## Stored records
========================
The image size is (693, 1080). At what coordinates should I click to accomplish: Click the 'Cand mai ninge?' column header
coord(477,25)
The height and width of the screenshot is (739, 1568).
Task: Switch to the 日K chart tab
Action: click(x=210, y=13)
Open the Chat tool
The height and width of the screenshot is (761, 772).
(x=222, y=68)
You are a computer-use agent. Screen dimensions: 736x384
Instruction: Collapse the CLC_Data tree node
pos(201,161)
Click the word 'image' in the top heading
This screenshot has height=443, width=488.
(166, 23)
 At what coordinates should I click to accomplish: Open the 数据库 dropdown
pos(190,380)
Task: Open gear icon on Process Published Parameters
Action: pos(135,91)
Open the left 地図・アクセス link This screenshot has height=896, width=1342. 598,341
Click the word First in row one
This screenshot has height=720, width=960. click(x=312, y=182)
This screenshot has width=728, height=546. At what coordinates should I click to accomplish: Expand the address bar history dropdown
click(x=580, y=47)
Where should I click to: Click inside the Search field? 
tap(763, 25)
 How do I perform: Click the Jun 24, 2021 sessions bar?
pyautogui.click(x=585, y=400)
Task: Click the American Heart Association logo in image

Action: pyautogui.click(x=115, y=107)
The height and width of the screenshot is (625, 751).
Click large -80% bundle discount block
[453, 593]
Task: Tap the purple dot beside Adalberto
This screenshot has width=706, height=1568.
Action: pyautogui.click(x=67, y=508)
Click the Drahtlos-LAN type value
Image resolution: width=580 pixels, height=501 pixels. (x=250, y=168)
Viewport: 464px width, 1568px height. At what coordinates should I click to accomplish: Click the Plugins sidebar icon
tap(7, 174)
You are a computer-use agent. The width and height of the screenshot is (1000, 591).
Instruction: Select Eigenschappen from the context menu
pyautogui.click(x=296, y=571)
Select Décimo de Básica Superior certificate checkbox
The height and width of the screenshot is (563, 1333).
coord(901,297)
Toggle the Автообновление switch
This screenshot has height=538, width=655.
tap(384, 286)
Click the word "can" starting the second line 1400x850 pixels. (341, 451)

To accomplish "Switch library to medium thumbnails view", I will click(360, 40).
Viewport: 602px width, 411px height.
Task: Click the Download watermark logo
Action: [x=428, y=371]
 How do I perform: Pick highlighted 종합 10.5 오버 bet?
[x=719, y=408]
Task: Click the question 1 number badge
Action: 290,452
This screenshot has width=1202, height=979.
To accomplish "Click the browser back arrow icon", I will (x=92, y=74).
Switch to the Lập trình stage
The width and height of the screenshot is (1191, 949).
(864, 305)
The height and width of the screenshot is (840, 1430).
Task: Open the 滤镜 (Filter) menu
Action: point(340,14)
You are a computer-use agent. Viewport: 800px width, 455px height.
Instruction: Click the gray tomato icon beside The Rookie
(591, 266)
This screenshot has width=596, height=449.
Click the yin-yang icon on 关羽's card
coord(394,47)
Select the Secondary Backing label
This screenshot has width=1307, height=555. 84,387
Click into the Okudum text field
========================
## AIM OF THE TASK
Repeat every line of the data precisely.

## WORKED SOLUTION
The image size is (693, 1080). At what coordinates should I click to accomplish: Click the 'Cand mai ninge?' column header
coord(477,25)
The height and width of the screenshot is (739, 1568).
Task: Switch to the 日K chart tab
Action: click(x=210, y=13)
Open the Chat tool
The height and width of the screenshot is (761, 772).
(x=222, y=68)
You are a computer-use agent. Screen dimensions: 736x384
Instruction: Collapse the CLC_Data tree node
pos(201,161)
Click the word 'image' in the top heading
This screenshot has height=443, width=488.
(166, 23)
 At what coordinates should I click to accomplish: Open the 数据库 dropdown
pos(190,380)
Task: Open gear icon on Process Published Parameters
Action: pos(135,91)
Open the left 地図・アクセス link This screenshot has height=896, width=1342. 598,341
Click the word First in row one
This screenshot has height=720, width=960. click(x=312, y=182)
This screenshot has width=728, height=546. At what coordinates should I click to accomplish: Expand the address bar history dropdown
click(x=580, y=47)
Where should I click to: Click inside the Search field? 
tap(763, 25)
 How do I perform: Click the Jun 24, 2021 sessions bar?
pyautogui.click(x=585, y=400)
Task: Click the American Heart Association logo in image

Action: pyautogui.click(x=115, y=107)
The height and width of the screenshot is (625, 751).
Click large -80% bundle discount block
[453, 593]
Task: Tap the purple dot beside Adalberto
This screenshot has width=706, height=1568.
Action: pyautogui.click(x=67, y=508)
Click the Drahtlos-LAN type value
Image resolution: width=580 pixels, height=501 pixels. (x=250, y=168)
Viewport: 464px width, 1568px height. At what coordinates should I click to accomplish: Click the Plugins sidebar icon
tap(7, 174)
You are a computer-use agent. The width and height of the screenshot is (1000, 591).
Instruction: Select Eigenschappen from the context menu
pyautogui.click(x=296, y=571)
Select Décimo de Básica Superior certificate checkbox
The height and width of the screenshot is (563, 1333).
coord(901,297)
Toggle the Автообновление switch
This screenshot has height=538, width=655.
tap(384, 286)
Click the word "can" starting the second line 1400x850 pixels. (341, 451)

To accomplish "Switch library to medium thumbnails view", I will click(360, 40).
Viewport: 602px width, 411px height.
Task: Click the Download watermark logo
Action: [x=428, y=371]
 How do I perform: Pick highlighted 종합 10.5 오버 bet?
[x=719, y=408]
Task: Click the question 1 number badge
Action: 290,452
This screenshot has width=1202, height=979.
To accomplish "Click the browser back arrow icon", I will (x=92, y=74).
Switch to the Lập trình stage
The width and height of the screenshot is (1191, 949).
(864, 305)
The height and width of the screenshot is (840, 1430).
Task: Open the 滤镜 (Filter) menu
Action: point(340,14)
You are a computer-use agent. Viewport: 800px width, 455px height.
Instruction: Click the gray tomato icon beside The Rookie
(591, 266)
This screenshot has width=596, height=449.
Click the yin-yang icon on 关羽's card
coord(394,47)
Select the Secondary Backing label
This screenshot has width=1307, height=555. 84,387
Click into the Okudum text field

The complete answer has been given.